WHAT TO PRODUCE:
Scan the listing below for the word "Windows" and copy every line that has it.

BEGIN DATA TO EXAMINE

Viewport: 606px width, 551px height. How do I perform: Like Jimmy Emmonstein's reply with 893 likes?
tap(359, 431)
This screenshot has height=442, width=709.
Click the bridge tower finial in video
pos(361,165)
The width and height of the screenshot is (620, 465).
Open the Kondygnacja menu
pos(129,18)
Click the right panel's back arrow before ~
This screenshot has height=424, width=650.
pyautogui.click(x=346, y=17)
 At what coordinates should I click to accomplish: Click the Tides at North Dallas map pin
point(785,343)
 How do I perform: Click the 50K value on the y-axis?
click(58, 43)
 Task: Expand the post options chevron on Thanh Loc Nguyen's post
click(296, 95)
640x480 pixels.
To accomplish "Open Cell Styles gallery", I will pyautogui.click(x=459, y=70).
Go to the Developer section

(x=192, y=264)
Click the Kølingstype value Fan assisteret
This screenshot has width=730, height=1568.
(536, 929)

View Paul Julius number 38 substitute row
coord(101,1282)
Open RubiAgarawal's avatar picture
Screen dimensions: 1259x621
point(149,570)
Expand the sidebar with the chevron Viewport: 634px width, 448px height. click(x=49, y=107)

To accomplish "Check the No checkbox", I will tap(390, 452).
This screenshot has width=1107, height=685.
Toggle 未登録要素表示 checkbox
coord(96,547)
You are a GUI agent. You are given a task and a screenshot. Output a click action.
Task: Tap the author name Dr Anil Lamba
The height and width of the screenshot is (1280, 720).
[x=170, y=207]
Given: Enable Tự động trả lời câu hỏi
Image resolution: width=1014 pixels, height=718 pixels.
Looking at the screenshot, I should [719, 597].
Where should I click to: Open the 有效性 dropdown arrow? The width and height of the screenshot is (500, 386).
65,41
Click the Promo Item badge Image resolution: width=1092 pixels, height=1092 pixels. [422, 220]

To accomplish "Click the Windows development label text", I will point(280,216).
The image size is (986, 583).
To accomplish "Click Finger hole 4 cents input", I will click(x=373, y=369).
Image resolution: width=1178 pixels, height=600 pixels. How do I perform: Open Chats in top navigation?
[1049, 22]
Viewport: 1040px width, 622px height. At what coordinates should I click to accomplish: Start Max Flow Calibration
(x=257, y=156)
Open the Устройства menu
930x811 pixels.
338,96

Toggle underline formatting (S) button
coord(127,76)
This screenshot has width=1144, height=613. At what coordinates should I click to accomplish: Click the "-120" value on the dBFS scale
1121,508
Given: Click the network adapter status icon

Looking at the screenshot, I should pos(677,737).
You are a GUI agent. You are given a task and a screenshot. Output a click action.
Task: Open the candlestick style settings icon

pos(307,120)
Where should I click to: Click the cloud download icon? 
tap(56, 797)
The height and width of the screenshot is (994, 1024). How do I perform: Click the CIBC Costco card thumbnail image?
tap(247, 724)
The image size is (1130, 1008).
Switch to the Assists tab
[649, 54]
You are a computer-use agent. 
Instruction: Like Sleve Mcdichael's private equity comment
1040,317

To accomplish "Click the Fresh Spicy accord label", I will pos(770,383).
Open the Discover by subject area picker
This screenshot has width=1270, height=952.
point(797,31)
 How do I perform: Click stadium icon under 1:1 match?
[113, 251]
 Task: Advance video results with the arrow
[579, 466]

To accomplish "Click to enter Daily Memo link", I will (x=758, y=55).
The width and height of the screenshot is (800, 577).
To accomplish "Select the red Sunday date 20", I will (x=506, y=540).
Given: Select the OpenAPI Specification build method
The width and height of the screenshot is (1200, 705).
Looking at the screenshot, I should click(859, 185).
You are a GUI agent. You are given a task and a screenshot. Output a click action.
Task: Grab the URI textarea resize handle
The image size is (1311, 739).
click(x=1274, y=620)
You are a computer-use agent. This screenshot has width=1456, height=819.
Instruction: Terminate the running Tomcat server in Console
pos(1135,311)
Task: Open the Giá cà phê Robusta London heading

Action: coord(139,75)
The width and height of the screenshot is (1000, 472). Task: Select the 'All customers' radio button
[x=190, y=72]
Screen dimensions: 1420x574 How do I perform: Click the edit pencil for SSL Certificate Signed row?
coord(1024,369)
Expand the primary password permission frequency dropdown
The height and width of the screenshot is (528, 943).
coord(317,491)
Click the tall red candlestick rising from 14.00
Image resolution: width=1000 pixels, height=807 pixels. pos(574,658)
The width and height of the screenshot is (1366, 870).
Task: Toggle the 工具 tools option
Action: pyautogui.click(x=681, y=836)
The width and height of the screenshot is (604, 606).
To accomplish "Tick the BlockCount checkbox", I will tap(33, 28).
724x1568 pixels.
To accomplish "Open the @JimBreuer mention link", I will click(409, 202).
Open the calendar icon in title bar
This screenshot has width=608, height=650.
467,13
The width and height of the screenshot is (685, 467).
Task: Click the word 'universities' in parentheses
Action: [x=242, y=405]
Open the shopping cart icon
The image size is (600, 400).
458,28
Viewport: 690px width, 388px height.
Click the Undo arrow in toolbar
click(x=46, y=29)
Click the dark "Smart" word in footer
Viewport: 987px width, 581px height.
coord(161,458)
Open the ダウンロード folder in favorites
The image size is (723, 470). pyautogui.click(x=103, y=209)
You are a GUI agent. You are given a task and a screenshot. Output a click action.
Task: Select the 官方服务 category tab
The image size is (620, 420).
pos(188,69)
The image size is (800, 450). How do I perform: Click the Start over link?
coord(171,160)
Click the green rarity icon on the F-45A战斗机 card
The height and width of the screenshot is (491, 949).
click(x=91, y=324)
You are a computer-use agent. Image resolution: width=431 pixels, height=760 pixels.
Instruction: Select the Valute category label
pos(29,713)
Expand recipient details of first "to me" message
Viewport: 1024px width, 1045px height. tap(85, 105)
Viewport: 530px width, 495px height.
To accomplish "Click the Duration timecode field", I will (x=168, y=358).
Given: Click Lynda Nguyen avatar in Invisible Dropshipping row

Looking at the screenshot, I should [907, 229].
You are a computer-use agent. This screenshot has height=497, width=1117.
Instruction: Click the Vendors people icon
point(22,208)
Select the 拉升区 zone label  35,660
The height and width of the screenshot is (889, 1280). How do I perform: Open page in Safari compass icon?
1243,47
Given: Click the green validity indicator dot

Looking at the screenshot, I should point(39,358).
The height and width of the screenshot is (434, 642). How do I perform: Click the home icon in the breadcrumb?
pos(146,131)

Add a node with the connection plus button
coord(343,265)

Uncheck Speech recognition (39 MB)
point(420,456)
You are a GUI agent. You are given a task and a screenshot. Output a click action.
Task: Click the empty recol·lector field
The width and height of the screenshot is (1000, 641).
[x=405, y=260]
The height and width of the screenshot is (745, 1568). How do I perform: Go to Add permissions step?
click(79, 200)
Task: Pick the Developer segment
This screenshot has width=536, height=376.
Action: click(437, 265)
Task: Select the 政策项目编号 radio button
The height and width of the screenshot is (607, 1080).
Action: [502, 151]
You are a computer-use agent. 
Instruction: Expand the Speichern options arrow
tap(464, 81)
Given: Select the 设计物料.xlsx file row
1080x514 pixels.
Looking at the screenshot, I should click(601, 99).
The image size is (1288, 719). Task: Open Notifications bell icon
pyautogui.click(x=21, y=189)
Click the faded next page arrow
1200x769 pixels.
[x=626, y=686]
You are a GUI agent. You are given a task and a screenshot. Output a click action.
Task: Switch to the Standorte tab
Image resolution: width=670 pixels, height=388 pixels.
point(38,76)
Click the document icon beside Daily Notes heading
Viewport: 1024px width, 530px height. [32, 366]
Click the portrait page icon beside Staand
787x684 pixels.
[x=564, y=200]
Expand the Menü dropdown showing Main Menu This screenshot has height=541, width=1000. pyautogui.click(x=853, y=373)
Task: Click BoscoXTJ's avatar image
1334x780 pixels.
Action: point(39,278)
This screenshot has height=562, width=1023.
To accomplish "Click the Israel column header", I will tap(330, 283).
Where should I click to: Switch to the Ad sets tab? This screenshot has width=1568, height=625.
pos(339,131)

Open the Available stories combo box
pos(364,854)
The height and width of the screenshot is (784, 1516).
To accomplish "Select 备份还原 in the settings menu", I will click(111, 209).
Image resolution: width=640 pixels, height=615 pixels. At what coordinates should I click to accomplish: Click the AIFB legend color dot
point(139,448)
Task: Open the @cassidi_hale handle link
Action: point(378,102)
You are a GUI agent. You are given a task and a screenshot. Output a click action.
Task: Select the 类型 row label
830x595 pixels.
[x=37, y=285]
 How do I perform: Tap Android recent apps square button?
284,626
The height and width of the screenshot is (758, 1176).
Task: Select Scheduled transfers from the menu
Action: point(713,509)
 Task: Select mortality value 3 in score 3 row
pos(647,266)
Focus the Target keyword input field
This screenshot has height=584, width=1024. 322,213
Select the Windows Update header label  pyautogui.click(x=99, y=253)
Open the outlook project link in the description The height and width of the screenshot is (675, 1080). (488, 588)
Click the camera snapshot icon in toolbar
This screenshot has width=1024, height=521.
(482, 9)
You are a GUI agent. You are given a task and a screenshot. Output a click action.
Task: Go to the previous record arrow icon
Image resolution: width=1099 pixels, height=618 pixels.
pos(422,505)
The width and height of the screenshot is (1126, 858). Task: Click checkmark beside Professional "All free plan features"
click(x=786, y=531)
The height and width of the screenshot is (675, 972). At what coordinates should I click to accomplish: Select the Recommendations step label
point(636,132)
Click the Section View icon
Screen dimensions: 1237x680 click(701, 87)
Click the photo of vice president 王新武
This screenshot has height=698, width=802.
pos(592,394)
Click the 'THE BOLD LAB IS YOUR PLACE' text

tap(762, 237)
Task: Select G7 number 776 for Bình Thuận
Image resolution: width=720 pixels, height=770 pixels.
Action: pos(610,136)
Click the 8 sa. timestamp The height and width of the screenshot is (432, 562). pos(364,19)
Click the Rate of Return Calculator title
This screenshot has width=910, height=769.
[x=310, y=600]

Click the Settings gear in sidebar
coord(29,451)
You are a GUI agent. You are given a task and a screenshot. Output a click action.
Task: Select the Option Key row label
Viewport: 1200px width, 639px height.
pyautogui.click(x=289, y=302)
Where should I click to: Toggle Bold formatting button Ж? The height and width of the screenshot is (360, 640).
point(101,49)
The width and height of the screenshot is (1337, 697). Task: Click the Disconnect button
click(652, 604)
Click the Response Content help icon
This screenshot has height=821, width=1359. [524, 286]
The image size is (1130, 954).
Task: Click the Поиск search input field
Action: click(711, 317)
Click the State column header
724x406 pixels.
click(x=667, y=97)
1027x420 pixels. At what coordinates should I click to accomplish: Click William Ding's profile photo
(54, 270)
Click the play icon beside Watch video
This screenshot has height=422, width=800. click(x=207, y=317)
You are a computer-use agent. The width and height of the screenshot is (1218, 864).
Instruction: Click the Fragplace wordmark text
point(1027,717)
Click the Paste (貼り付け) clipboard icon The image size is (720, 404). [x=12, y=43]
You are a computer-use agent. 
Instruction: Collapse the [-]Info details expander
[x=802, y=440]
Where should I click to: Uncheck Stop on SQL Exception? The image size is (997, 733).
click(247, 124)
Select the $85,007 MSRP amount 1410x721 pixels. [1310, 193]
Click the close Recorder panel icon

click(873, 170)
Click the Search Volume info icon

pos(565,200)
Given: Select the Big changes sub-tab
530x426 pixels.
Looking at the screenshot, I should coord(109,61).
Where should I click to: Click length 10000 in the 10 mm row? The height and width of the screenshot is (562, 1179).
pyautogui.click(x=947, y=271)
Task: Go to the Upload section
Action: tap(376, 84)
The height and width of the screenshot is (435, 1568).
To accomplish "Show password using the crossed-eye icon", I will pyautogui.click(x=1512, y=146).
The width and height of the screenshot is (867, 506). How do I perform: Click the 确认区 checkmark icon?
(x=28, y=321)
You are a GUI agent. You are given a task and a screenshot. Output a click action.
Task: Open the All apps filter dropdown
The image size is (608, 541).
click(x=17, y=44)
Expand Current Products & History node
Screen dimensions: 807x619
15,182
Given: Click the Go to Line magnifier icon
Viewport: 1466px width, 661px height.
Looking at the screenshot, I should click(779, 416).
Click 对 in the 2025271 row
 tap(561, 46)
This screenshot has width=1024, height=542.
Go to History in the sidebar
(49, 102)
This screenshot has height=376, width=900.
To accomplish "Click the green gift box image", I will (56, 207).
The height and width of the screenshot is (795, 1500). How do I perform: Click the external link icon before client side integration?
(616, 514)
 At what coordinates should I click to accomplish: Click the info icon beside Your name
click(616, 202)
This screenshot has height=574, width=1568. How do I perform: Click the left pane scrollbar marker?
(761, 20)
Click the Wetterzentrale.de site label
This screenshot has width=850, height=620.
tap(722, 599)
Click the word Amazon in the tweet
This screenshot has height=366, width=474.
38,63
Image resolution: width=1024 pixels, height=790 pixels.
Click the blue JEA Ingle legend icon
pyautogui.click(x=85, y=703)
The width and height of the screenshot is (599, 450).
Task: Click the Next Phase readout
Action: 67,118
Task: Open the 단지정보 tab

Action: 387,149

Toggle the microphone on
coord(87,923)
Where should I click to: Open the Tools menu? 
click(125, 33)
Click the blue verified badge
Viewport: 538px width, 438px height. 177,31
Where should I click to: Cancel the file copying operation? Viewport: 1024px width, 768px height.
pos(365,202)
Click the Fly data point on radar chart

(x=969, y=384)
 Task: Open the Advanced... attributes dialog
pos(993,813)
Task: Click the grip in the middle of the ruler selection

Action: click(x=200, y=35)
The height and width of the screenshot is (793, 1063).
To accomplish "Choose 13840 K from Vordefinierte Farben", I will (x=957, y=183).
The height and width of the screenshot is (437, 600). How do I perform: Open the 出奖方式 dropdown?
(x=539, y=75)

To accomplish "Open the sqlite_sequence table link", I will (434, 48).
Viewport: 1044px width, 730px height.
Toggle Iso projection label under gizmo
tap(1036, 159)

END DATA TO EXAMINE

SOLUTION FOR THIS PROBLEM:
To accomplish "Click the Windows development label text", I will point(280,216).
Select the Windows Update header label  pyautogui.click(x=99, y=253)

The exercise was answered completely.